In God's grace, in God's pleasure, the day will come by the Spirit
of God. There are some of you here this morning who believe
He died for you personally, but you didn't learn that the first
day you bowed, you learned it as God the Holy Spirit taught
you the Word. He died for me. What about the
Apostle Paul on the road to Damascus? God smote him down. And he said,
who are you? And Jesus Christ said, I'm Jesus
of Nazareth, whom thou persecuted. What'd he say? I accept you as
my personal Savior. No, he didn't. He said, Lord,
you're Lord, you're God. What do you want me to do? Here
I am. Here I am. What do you want me
to do? And then God was pleased to reveal
to him his grace and his mercy. Let me give you an illustration.

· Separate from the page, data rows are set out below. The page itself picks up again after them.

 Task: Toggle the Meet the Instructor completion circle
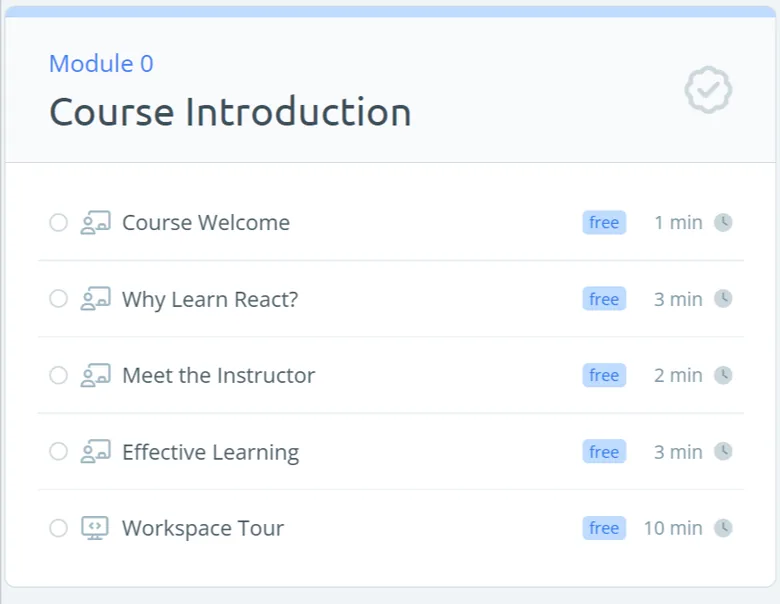[x=58, y=375]
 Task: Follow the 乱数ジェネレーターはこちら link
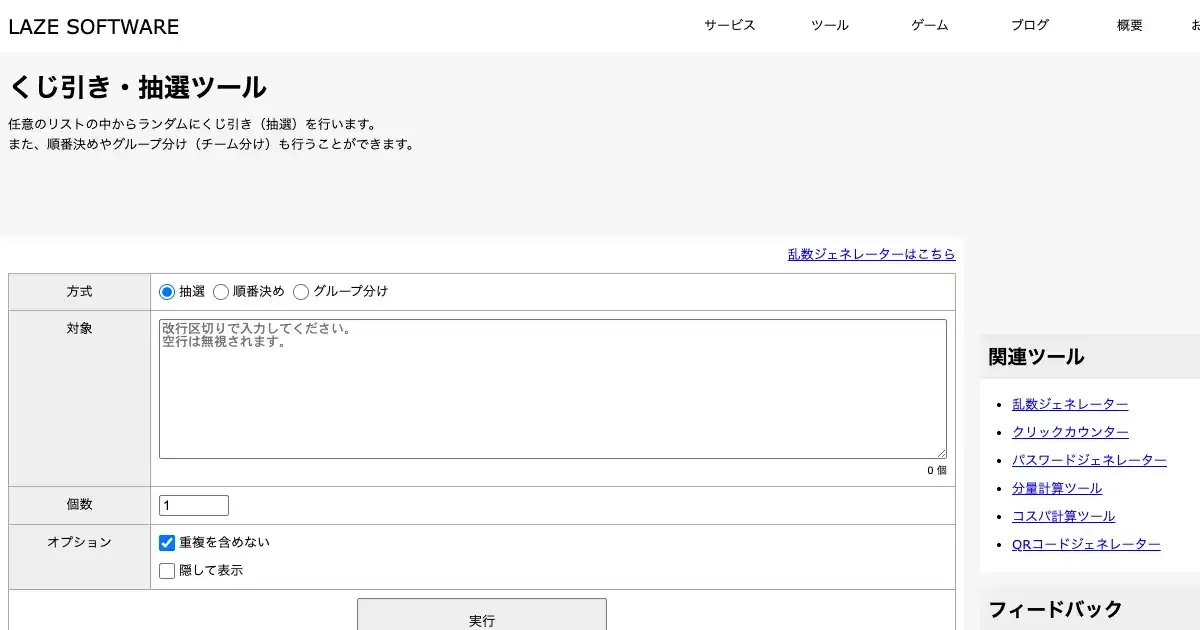tap(871, 254)
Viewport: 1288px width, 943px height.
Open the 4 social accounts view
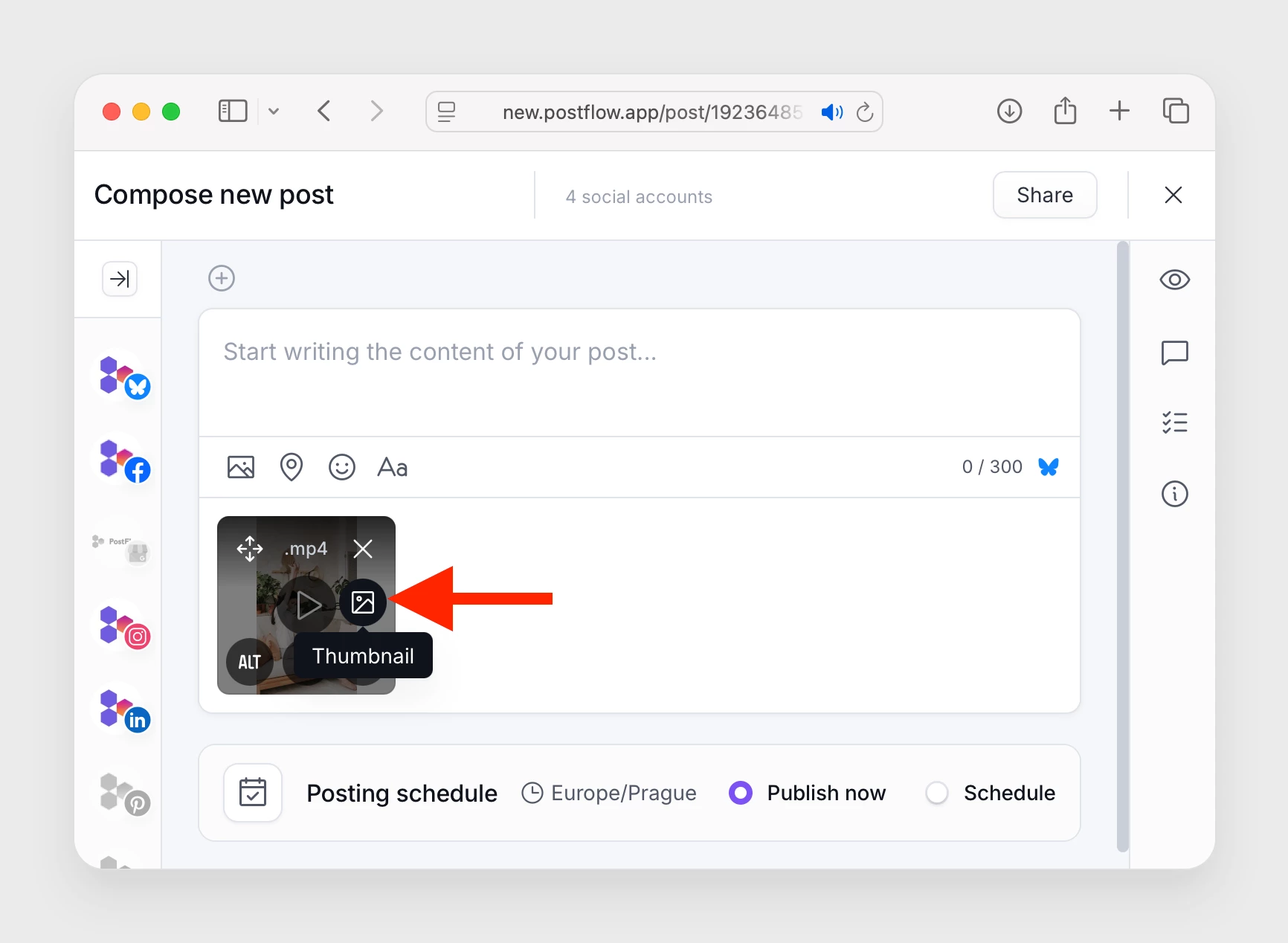639,196
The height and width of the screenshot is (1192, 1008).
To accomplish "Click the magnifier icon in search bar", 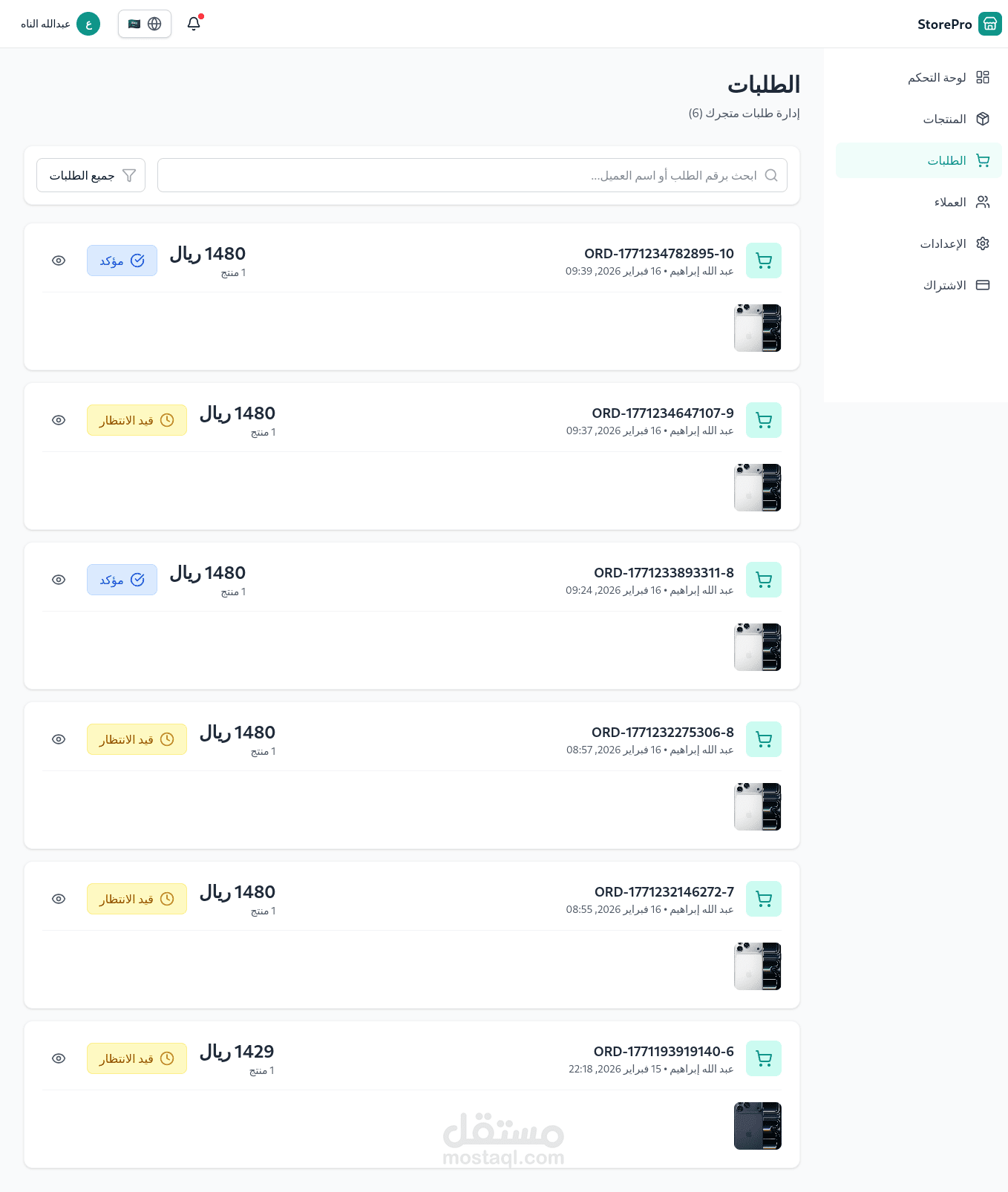I will 771,175.
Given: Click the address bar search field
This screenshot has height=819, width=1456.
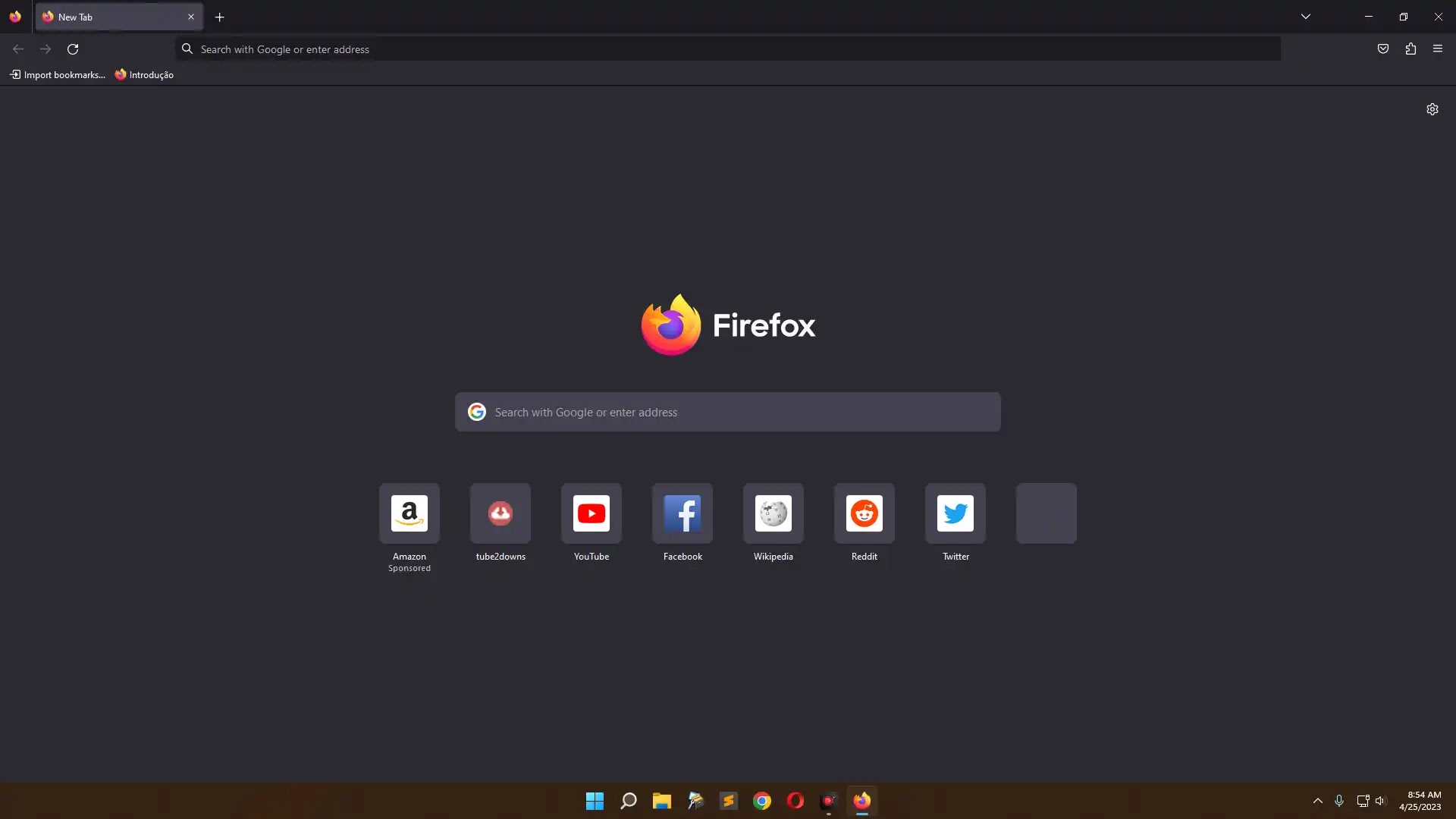Looking at the screenshot, I should pos(728,49).
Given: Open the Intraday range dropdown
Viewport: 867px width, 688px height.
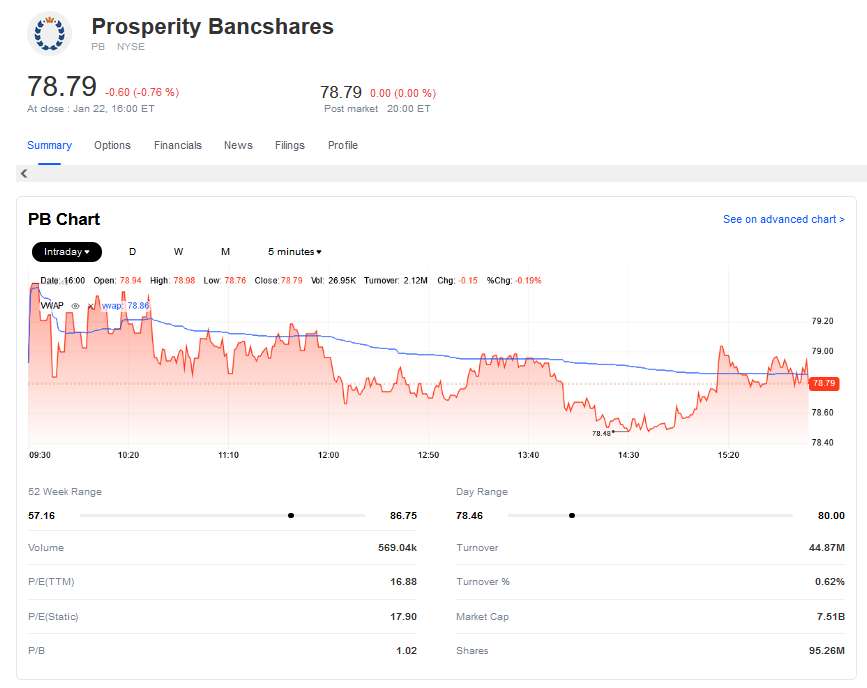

Folks who've been married and in love for 25, 20, 25 or 30
years, they don't have the glitter and the noise and the flame and
the smoke that newlyweds have, but there's a deep, firm, intense
personal love that's grown through the years. It's different. New converts, when they first
come to knowledge of the gospel, when they first come to see who
Christ is and what they are by nature, sinners, and they trust
him and believe on him and rest in him as the savior of sinners,
their first love is like wildfire. But as men grow older in grace
and knowledge of Christ, the fire doesn't diminish. Not at
all. It deepens. But what's gone is
the flash. When you first put your charcoal
in the fire there, or rather in the grill, and pour that stuff
on it, you know, and throw a match on it, whoo, there it is. It
has a flash, it has a flame, it has smoke, it has all these
things, but there's not a whole lot of fire there. There's a
whole lot of fire, but then there's not a lot of fire. Pretty easily
put out. But after you let it sit there
for 30 minutes, the flash is gone. The smoke's gone. All the glitter's gone. But I'll
tell you the fire's not gone. Those charcoals throughout, they
are engulfed in red coals. It's a quiet, burning, intense
heat, and that's the love of Christ. Now, you don't know it
all when you walk down and shake the preacher's hand. You're just
like a charcoal fire that's just had the match thrown on it. You've
got a lot of excitement and glitter and flash and flame and smoke
and all these things and noise. But I'll tell you, as the years
go by and you become acquainted with Him and with His Word, and
you personally are brought to a vital living union with the
Son of God, He becomes your life and your love and your brother
and your sister and your husband and your wife and your mother
and your father and your life. You know Him personally. My Jesus,
I love Thee. I know Thou art mine. But for
us to exhort people for the first time when they hear the gospel,
to have that intense fire of love for Christ, that deep personal
knowledge of him that cannot be shaken, not possible. We grow in grace and in the knowledge
of Christ. All right, thirdly, now stay
with me. I'm telling you the truth. We
learn His love doctrinally. You've got to start there. Don't
be discouraged. Seek the Lord. As the heart panteth
for the water brook, so panteth my soul after thee, O God, for
the living God. Seek the Lord in His good pleasure. By His grace, He'll reveal Christ
to you, more precious with every passing day. But then you learn
to love Him, listen to me, practically. Now, you can't teach a man to
swim in this church auditorium. You can sit him down and show
him how that he moves his arms, how that he turns his head, how
that he moves his feet, and he can become an expert. You can
give him a test on it. Now, what's the position of the
head? What's the position of the arm? What's the position
of the feet? He may make an A+, 100% on the test, take him down
here to the river and throw him in and go all the way to the
bottom. You don't teach a man to swim in a church auditorium.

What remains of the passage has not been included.